15. Confidentiality.
The Executive acknowledges that during his employment with the Company, he may acquire confidential proprietary information of the Company or its affiliates ("Confidential Information") that is, and remains, the sole property of the Company. Such Confidential Information is a valuable asset of the Company and substantially contributes to the effective and successful conduct of the Company's business. Confidential Information is intended to remain secret and misappropriation by any means is strictly prohibited. The Executive agrees to comply with the policies and procedures of the Company for protecting Confidential Information and agrees not to disclose to any person or use any Confidential Information obtained by the Executive incident to the Executive's employment or other association with the Company or its affiliates, other than as required for the proper performance of the Executive's duties and responsibilities to the Company or as required by applicable law after notice to the Company and a reasonable opportunity for it to protect Confidential Information. This restriction will continue to apply after the Executive's employment terminates, regardless of the reason for such termination, for so long as such Confidential Information remains confidential or, if sooner, until the expiration of the Restricted Period following the date the Executive's employment with the Company terminates. The obligations of confidentiality imposed by this Section 15 will not apply to Confidential Information that becomes generally known to the public hereafter through no act of the Executive's in breach of this Agreement and no act of any other person in breach of an obligation of confidentiality to the Company. Notwithstanding anything to the contrary herein, the Executive acknowledges that the requirements for confidentiality as set forth in the Company handbook continue to apply to the Executive while the Executive is receiving compensation and benefits under this Agreement and during the Restricted Period.

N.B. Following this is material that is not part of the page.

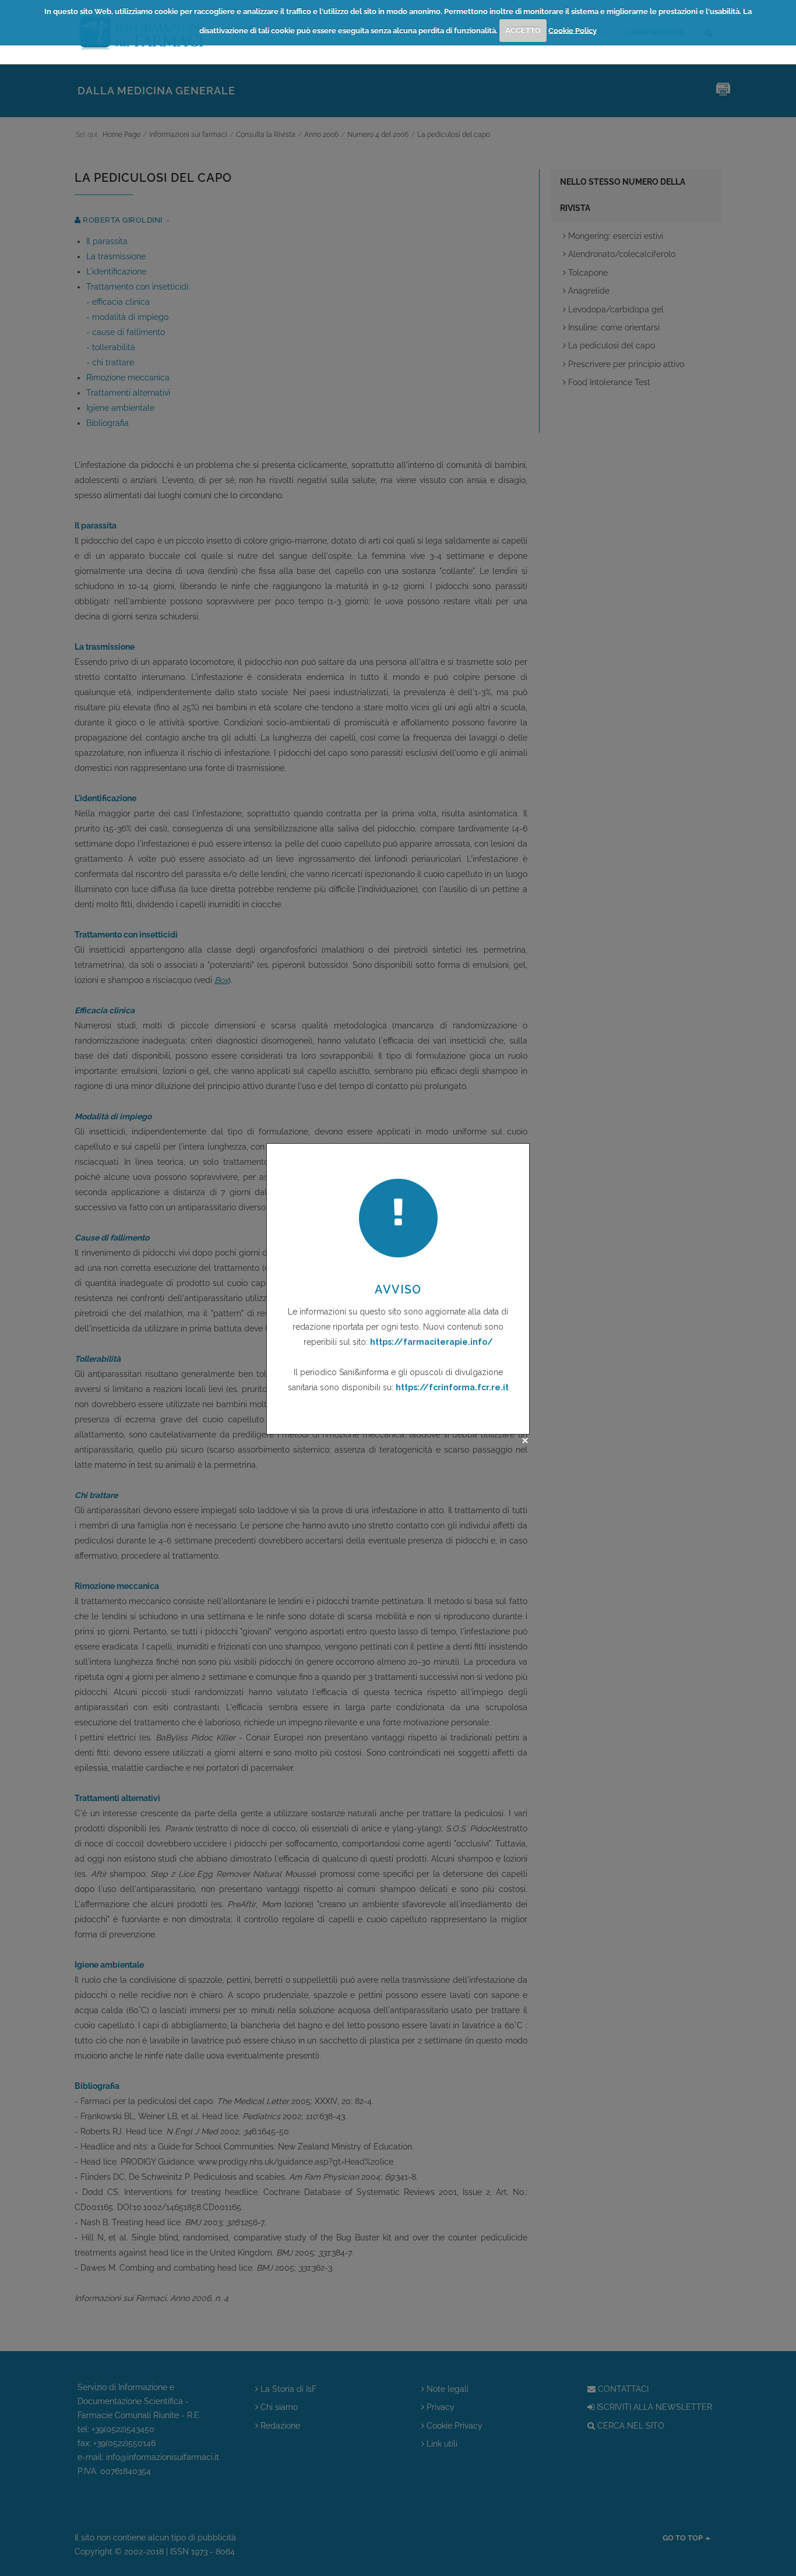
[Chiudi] (525, 1440)
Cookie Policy (572, 30)
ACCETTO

The Executive also acknowledges that the requirements for confidentiality set forth in the Company handbook continue to apply to the Executive for the term provided therein. Notwithstanding anything to the contrary herein or set forth in the Company handbook, nothing herein or therein will (i) limit Executive's ability to file a charge or complaint with the Equal Employment Opportunity Commission, the Occupational Safety and Health Administration, the Securities and Exchange Commission or any other federal, state or local governmental agency or commission (“Government Agencies”), (ii) limit Executive’s ability to communicate with any Government Agencies or otherwise participate in any investigation or proceeding that may be conducted by any Government Agency, including providing documents or other information, without notice to the Company, or (iii) limit Executive’s right to receive an award for information provided to any Government Agencies.
16. Non-disparagement.
The Executive agrees that he will not make to any person or entity any false, disparaging, or derogatory comments about the Company or its affiliates, or their business affairs, directors, officers, employees, drivers, independent contractors, customers, or vendors.
17. Remedies
Upon breach of any of the covenants contained in Section 14, 15, or 16 of this Agreement, (a) the Company can and may take any and all actions available at law and in equity, including obtaining a restraining order or injunctive relief, (b) all compensation and benefits described in this Agreement will immediately cease, (c) the Executive will remain obligated to comply with the covenants in this Agreement, and (d) the periods set forth above in Sections 14 and 15 will be tolled during any period in which the Executive is in violation of such Section(s) so that the Company is provided with the full benefit of the Restricted Period.
18. Withholding.
All payments provided for hereunder will be subject to required withholding of federal, state and local income, excise, and employment-related taxes. If any such excise taxes would otherwise be imposed, the Company shall determine in good faith whether the Executive will either receive all of the benefits to which he is entitled under this Agreement, subject to the excise tax, or have his benefits under this Agreement reduced to a level at which the excise tax will not apply, depending upon which approach will provide the Executive with the greater net after-tax benefit.
19. Severability.
If any portion or provision of this Agreement shall to any extent be declared illegal or unenforceable by a court of competent jurisdiction, then the remainder of this Agreement, or the application of such portion or provision in circumstances other than those as to which it is so declared illegal or unenforceable, shall not be affected thereby, and each portion and provision of this Agreement shall be valid and enforceable to the fullest extent permitted by law.
20. Counterparts.
This Agreement may be executed in several counterparts, each of which shall be deemed to be an original but all of which together will constitute one and the same instrument.
21. Payment; Assignment.
Benefits payable under this Agreement will be paid only from the general assets of the Company. No person has any right to or interest in any specific assets of the Company by reason of this Agreement or the Employment Letter Agreement. To the extent benefits under this Agreement are not paid when due to any individual, he or she is a general unsecured creditor of the Company with respect to any amounts due. Benefits payable pursuant to this Agreement and the right to receive future benefits may not be anticipated, alienated, sold, transferred, assigned, pledged, encumbered, or subject to any charge.
22. Further Assurances.
The parties to this Agreement agree to perform, or cause to be performed, such further acts and deeds and to execute and deliver or cause to be executed and delivered, such additional or supplemental documents or instruments as may be reasonably required by the other party to carry into effect the intent and purpose of this Agreement.
23. Code Section 409A.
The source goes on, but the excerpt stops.